Explora V and Explora VI that the company has decided to add to its order book with Fincantieri, will feature new type of LNG engines that will tackle the issue of methane slip, Explora Journeys said in a statement.

A firm order for the ships five and six is subject to financing, it added.

Photo: Explora I

 

Marella Cruises returns to Asia 2023/24

Marella Cruises, the UK focused line that is part of TUI AG group, will return to Asia in the winter of 2023/24, Travel Weekly reports.

Marella Discovery 2 will operate a series of four 15 night cruises from Singapore and positioning voyages to and from the Mediterranean via South East Asian ports.

The company used Marella Discovery in Asia for a few winters before the pandemic, but this is the first time the line returns to the region since then.

Photo: Marella Discovery, sister ship of Marella Discovery 2, in Dubai in 2018.

Saga reports strong performance of cruise activities

Saga plc, the UK based company that sells a wide range of services to those over the age of 50, has reported strong performance of its cruise operations

The company that has two luxury market segment ocean going and two river cruise vessels that is operates under the Saga Cruises brand said that the load factor booked for 2022/23 stood at 73% at a per diem of 3319 and that it expected the full year load factor to reach 75%.

The 2023/24 programme has met strong demand and load factor currently stands at 34% and the per diem at £312., both figures being well ahead of the company’s expectations.

Saga’s other products include travel and financial services and shares in the company are listed on the London Stock Exchange.

First Meyer built cruise ship reported arrived for scrapping

The first cruise ship built by Meyer Werft in Germany has arrived for scrapping in Turkey after being laid up for about two years, media reports say.

The 54,760 gross ton Marella Dream was taken out of service by the UK based Marella Cruises at the start of the pandemic. It has remained in lay up in Greece until its recent arrival at Aliaga.

The ship started life as Homeric of the now defunct Home Lines in 1986 - it was the last of the only three newbuildings the Switzerland based company had commissioned. The first one of these was the Italian built oceanic of 1965 that was the first ship to feature a magrodome, a sliding glass roof over the pool area.

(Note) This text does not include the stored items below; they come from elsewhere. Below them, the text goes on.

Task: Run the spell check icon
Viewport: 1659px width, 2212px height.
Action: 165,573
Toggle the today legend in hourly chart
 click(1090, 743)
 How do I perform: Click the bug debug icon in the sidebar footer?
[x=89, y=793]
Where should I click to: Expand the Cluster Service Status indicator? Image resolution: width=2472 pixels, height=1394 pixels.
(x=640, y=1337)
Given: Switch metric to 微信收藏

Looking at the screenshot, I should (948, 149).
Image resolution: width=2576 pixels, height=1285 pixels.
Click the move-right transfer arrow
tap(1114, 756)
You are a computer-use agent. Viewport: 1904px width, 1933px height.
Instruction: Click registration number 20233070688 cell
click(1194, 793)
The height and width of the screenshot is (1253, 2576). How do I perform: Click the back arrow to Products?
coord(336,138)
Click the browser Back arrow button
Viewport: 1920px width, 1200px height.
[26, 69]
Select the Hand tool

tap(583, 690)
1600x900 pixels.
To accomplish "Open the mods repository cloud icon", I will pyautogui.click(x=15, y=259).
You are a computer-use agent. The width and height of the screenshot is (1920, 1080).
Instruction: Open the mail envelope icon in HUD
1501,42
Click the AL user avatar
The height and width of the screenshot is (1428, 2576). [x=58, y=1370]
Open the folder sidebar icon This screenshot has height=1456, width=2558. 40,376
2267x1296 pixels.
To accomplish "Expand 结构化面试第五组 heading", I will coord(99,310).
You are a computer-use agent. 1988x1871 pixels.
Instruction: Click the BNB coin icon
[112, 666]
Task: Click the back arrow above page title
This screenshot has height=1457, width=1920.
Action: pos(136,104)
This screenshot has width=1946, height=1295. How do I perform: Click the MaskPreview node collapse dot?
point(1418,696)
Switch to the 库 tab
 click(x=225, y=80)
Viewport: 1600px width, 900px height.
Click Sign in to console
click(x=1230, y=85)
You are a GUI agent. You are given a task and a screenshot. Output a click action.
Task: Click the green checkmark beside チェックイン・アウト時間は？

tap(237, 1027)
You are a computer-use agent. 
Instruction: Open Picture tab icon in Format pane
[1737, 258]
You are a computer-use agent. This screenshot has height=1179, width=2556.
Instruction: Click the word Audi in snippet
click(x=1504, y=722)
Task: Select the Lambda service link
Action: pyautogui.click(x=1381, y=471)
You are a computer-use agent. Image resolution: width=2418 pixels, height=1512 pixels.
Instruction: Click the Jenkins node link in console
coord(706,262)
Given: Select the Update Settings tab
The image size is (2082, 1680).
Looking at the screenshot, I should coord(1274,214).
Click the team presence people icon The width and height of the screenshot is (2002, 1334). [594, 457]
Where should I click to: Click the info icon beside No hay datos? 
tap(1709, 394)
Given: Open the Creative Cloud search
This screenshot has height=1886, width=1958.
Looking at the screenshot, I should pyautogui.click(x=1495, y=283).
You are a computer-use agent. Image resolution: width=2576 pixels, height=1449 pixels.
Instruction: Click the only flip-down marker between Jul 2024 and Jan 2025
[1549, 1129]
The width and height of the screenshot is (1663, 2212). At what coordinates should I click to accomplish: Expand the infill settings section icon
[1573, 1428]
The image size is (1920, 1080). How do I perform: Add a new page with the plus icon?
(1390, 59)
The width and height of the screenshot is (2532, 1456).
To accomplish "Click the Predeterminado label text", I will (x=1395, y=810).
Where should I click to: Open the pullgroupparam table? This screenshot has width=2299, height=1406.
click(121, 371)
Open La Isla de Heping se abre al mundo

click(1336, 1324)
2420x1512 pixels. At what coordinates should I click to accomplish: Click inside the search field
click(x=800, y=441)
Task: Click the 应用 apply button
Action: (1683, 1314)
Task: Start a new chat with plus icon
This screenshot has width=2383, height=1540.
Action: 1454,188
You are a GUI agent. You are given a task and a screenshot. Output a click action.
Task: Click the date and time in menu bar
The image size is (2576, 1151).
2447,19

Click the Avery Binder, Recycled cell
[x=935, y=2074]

Holland America Line acquired Homeric in 1989 and lengthened the vessel by 40 metres to 244 metres, which increased its gross tonnage to 54,760 from 42,092. The ship also sailed for Costa Crociere before joining Thomson Cruises in 2010 that was renamed Marella Cruises seven years later.

Like many ships of this era, Marella Dream did not have any balcony cabins as built and only a few suites added in the lengthening work featured them.

Meyer Werft had built a series of 4,000 to 5,000 gross register ton - as the measurement was then called - ferries  to various operators in the early to mid-1970s. These small but well designed vessels, many of which were operated by Viking Line between Finland and Sweden, had laid the foundation for the yard's passenger ship building business.